3) A second referendum: 15% probability. The government’s policy switches to seeking a second Brexit referendum, or (more likely) MPs direct the government to call one at the vote on the 21st January or subsequently. Article 50 is extended to July, or perhaps beyond. We have slightly increased the probability of a second referendum following reports over the last few days the EU27 could envisage an extension of Article 50 beyond the EU Parliament elections in late May, and perhaps well beyond when MEPs take their seats in July. We still believe a bigger sticking point to a second Brexit vote is that while parliamentary consensus could emerge to hold one, consensus on the question asked of the electorate will be more difficult.

4) A new election: 15% probability. May loses the vote and the Labour Party calls a successful confidence motion in the government. After two weeks, assuming a new government cannot be formed, a new election would follow under the Fixed Term Parliament Act. In this scenario, again an extension of Article 50 would be required. We do not see this as a positive scenario in that polls indicate both major parties are close to tied, leading to the risk of an election leading to similar parliamentary gridlock as at present. For a no confidence motion to be successful, the government will have to formally lose the support of the DUP, or a similar number of Conservative MPs from either the extreme pro Brexit or soft Brexit wings of the party.

5) A no deal/crash Brexit: 10% probability. Political deadlock leads to no deal Brexit.

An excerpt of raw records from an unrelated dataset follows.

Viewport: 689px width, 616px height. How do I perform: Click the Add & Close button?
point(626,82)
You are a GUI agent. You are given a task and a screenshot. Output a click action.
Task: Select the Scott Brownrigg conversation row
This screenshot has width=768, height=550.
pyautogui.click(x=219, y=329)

This could materialise if a parliamentary consensus does not emerge on an alternative deal, or Prime Minister May fails to get the current Withdrawal Agreement through parliament after multiple times of asking, and a motion of no confidence in the government is unsuccessful.

Scenarios not discussed:

May winning tomorrow’s vote. While we had attached a probability of 40% to May securing political support for the Withdrawal Agreement last week, this was contingent on May pivoting towards a cross party approach in the meantime, which has not materialised. We now do not think there is a realistic probability of the government winning tomorrow’s vote.

Revocation of A50. Following a ruling from the ECJ, it is now technically possible for the UK to unilaterally revoke the Article 50 process (the UK’s exit from the EU). Revoking Article 50 would carry an enormously high political price, however, and we do not see it as likely at this stage.

* * *

Amid all of the chaos ahead of the vote, there are really only two outcomes that most analysts agree on. May will almost certainly lose on Tuesday, and Brexit Day will almost certainly be delayed as May and the EU finally begin work on a modified deal that might have a chance of passing Parliament.